O diagnóstico de sepse em adultos inclui a presença de uma infecção suspeita ou confirmada que esteja acompanhada de pelo menos uma disfunção orgânica ameaçadora à vida. Do ponto de vista epidemiológico, define-se disfunção pelo aumento de dois pontos ou mais no escore Sequential Organ Failure Assessment (SOFA), englobando os sistemas respiratório (oxigenação), cardiovascular (pressão arterial média ou uso de vasopressores), hepático (níveis de bilirrubina), hematológico (contagem de plaquetas/coagulação), renal (níveis de creatinina ou débito urinário) e neurológico (Escala de Coma de Glasgow). “Entretanto, essa pontuação não deve ser usada à beira leito para identificação de pacientes com sepse, sendo mais útil para avaliações epidemiológicas e para pesquisas clínicas”, afirma a intensivista Flavia Machado.

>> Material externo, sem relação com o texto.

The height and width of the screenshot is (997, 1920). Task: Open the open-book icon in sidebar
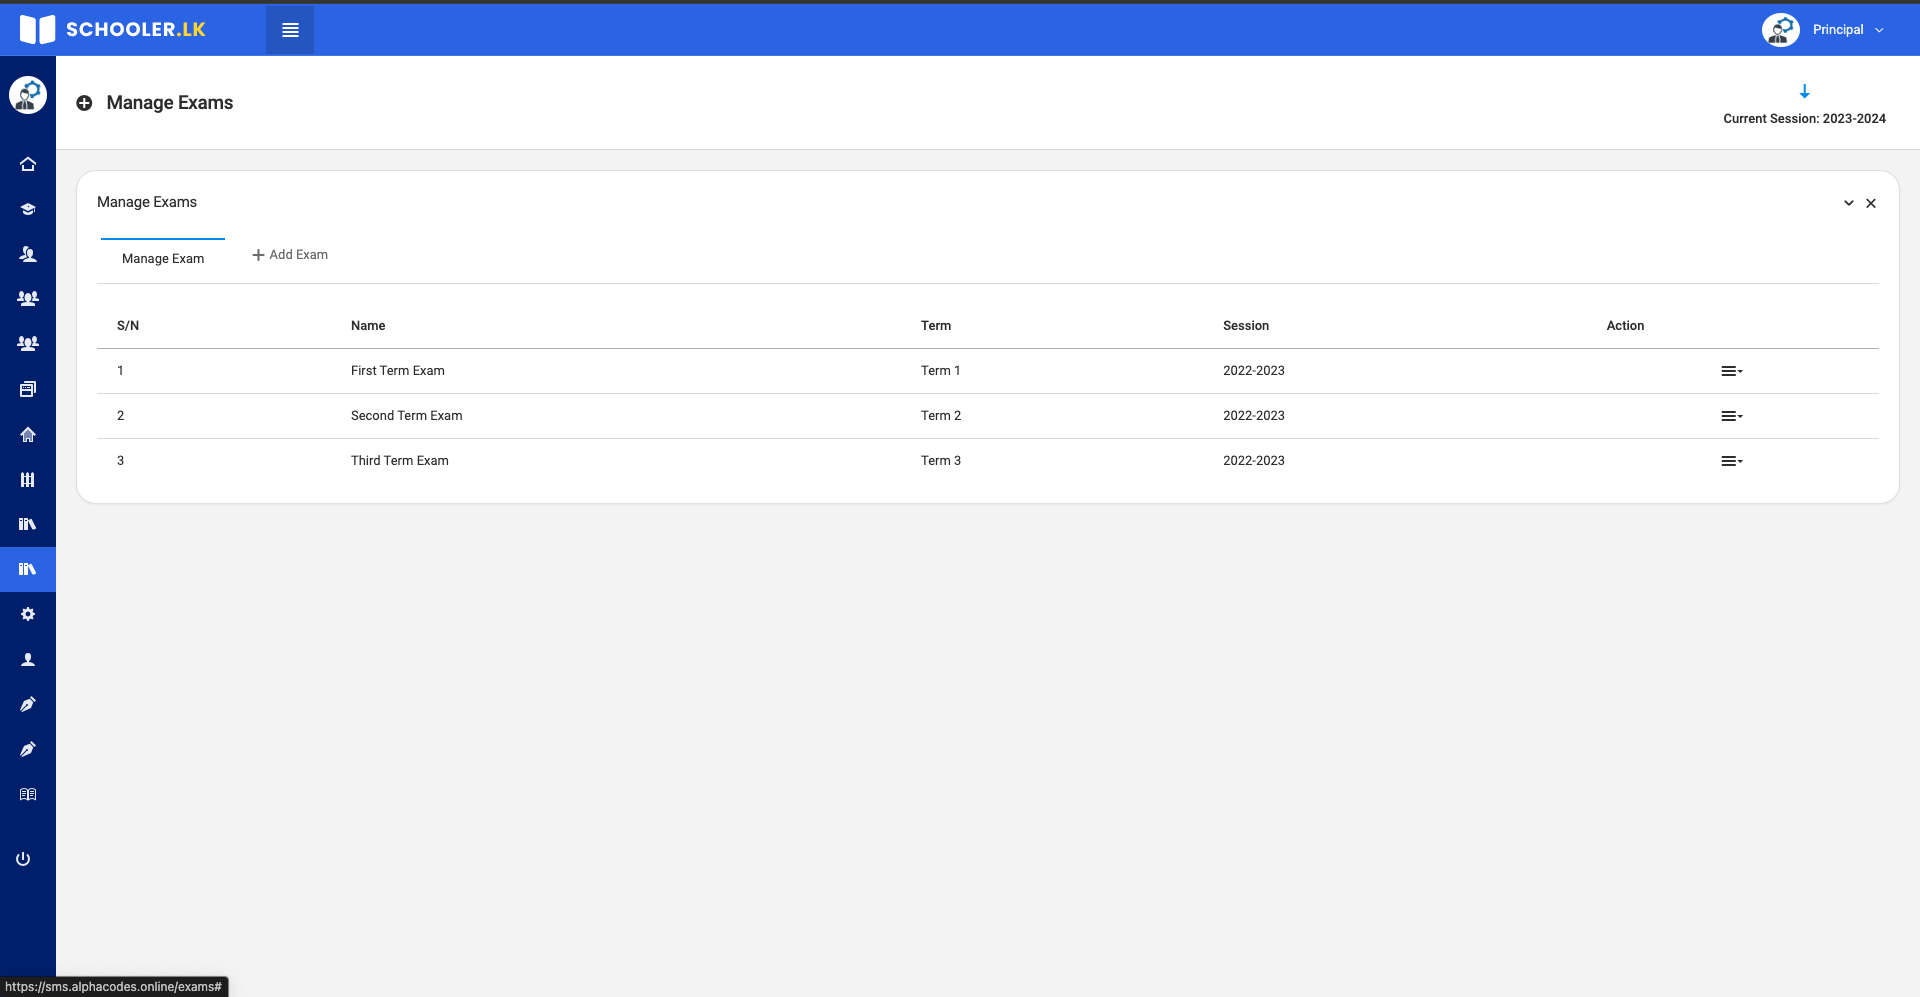[x=28, y=795]
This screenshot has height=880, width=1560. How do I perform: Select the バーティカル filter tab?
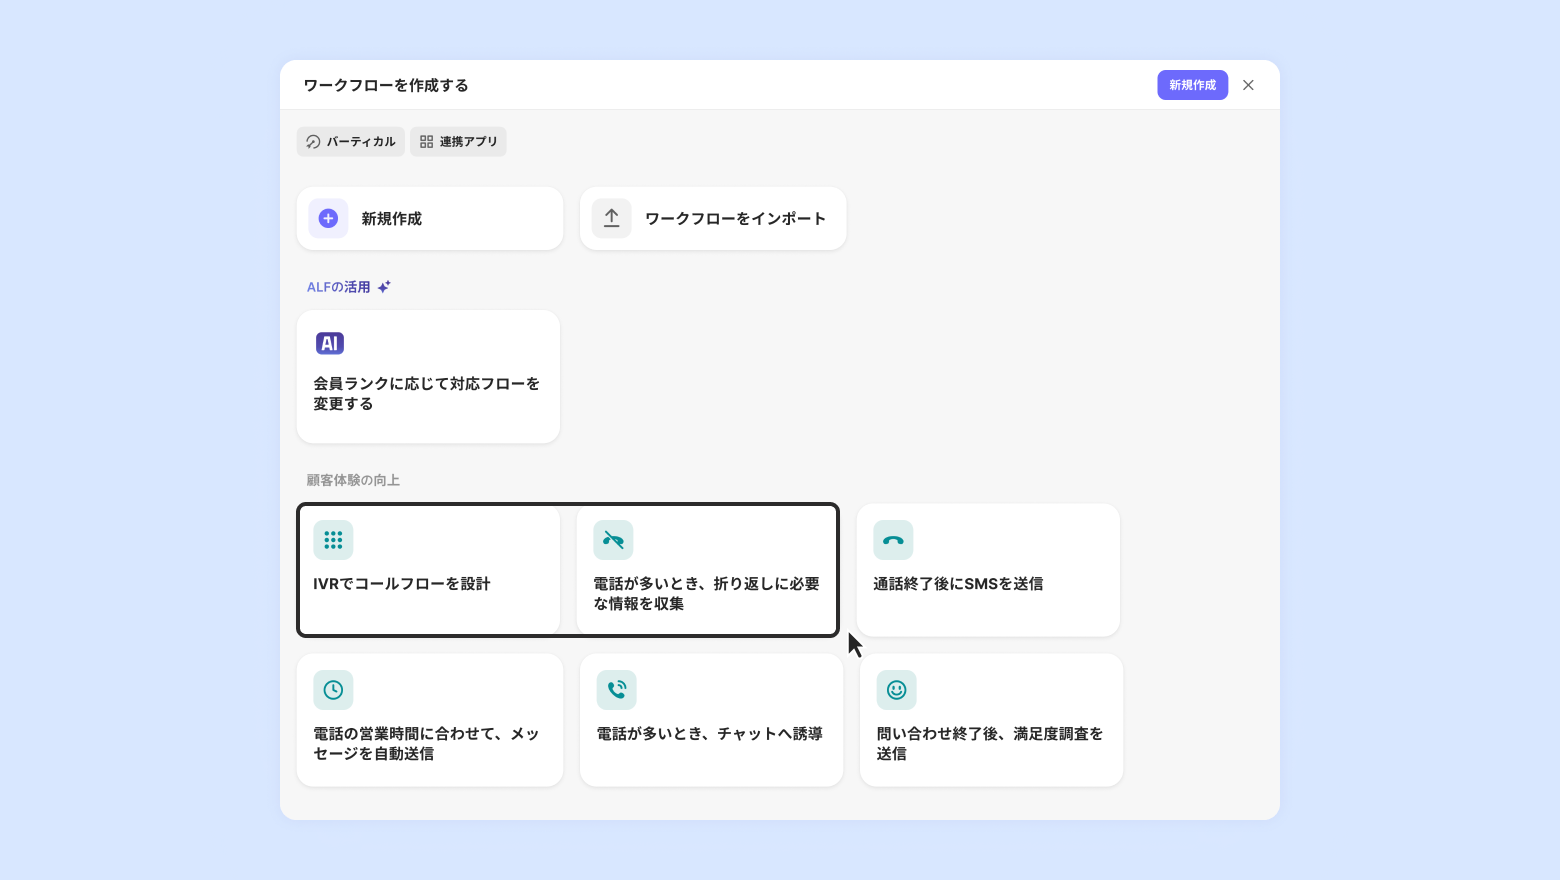351,142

Do ponto de vista prático, as equipes de saúde devem ser treinadas a suspeitar de sepse utilizando ferramentas para detecção de deterioração clínica como os scores National Early Warning Score (NEWS) ou Modified Early Warning Score (MEWS) ou mesmo com a presença dos critérios de Síndrome de Resposta Inflamatória Sistêmica (SIRS) e/ou disfunções orgânicas.

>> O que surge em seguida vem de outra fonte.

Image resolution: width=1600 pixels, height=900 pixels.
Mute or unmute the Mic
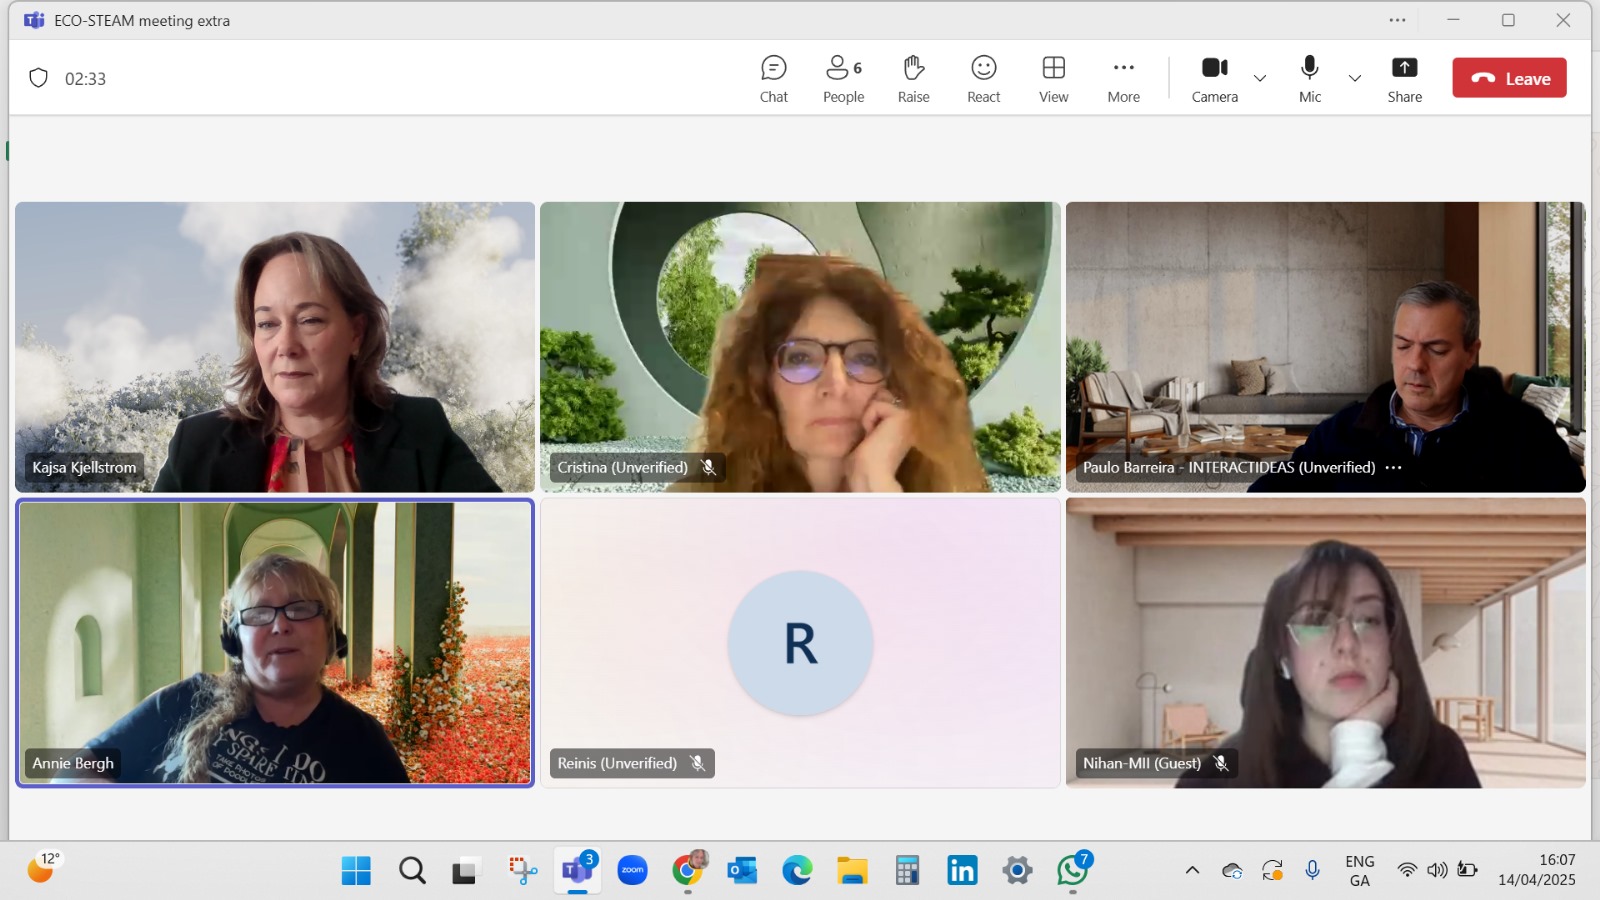1309,79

Uma vez diagnosticada, condutas que visam a estabilização do paciente são prioritárias, a começar pela internação imediata – idealmente na UTI. A intensivista informa que o pacote de primeira hora (‘Bundle’ de uma hora) da sepse consiste na coleta de exames laboratoriais como gasometria, lactato arterial (marcador de hipoperfusão tecidual), hemograma completo, creatinina, bilirrubina e coagulograma para avaliar a gravidade da disfunção orgânica. “Além disso, é fundamental a rápida administração de antibióticos de amplo espectro e fluidos intravenosos para estabilizar a pressão arterial e melhorar a oxigenação dos tecidos. Caso os fluidos sejam insuficientes, são administrados vasopressores para contrair os vasos sanguíneos e aumentar a pressão arterial”, descreve. A depender do caso, o controle do foco pode ser necessário, com remoção de cateteres caso sejam a origem do quadro infeccioso, ou cirurgias. A especialista comenta que quando a sepse é nosocomial o tratamento é mais complexo e exige cuidados adicionais, pois o paciente que já se encontra com a saúde fragilizada tem de lidar com bactérias mais agressivas e resistentes aos antibióticos comuns.
Baseada no cuidado integral, a equipe multidisciplinar tem papel determinante em todo o processo dessa disfunção orgânica ameaçadora à vida, desde o diagnóstico e a internação até a alta hospitalar. A equipe é responsável, ainda, pelo monitoramento (lactato e suporte hemodinâmico), controle de infecção, prevenção da disfunção de múltiplos órgãos, nutrição terapêutica, reabilitação física, cognitiva e de saúde mental. Segundo a médica intensivista Flavia Machado, certos cuidados adicionais contribuem para a prevenção de sequelas. “Sempre que possível, recomenda-se reduzir o tempo de dispositivos invasivos para evitar complicações mecânicas e infecciosas, a exemplo de pneumonia associada à ventilação mecânica, infecção de corrente sanguínea via cateter venoso central e infecção do trato urinário relacionado a cateter vesical de demora”, relata. Além disso, ações como redução de sedação, controle da dor, manutenção do ciclo sono-vigília, uso de óculos ou aparelho auditivo e mobilização precoce podem ajudar significativamente o paciente durante o processo de recuperação e permanência em UTI.
Desafiadora
O reconhecimento precoce é o maior desafio clínico para o manejo da sepse, independentemente da faixa etária. A pediatra Daniela Carla Souza, presidente do ILAS e médica assistente da UTI Pediátrica do Hospital Universitário da Faculdade de Medicina da Universidade de São Paulo (HU-FMUSP) e do Hospital Sírio Libanês, acentua que o treinamento e a educação continuada das equipes nas unidades de saúde, especialmente emergências e UTI, são essenciais para o maior conhecimento da síndrome.
Assim, conhecer a epidemiologia, fisiopatogenia, abordagem terapêutica, as terapias de suporte e a reabilitação para a identificação da disfunção orgânica inicial vai permitir a agilidade de diagnóstico e o tratamento adequado. “Ao atualizar os profissionais da área desde a atenção básica sobre práticas e protocolos baseados em evidências e diretrizes recentes, conseguimos melhorar a segurança do paciente, reduzir o risco de agravos – especialmente o choque séptico – e, consequentemente, a alta mortalidade”, enfatiza a presidente do ILAS.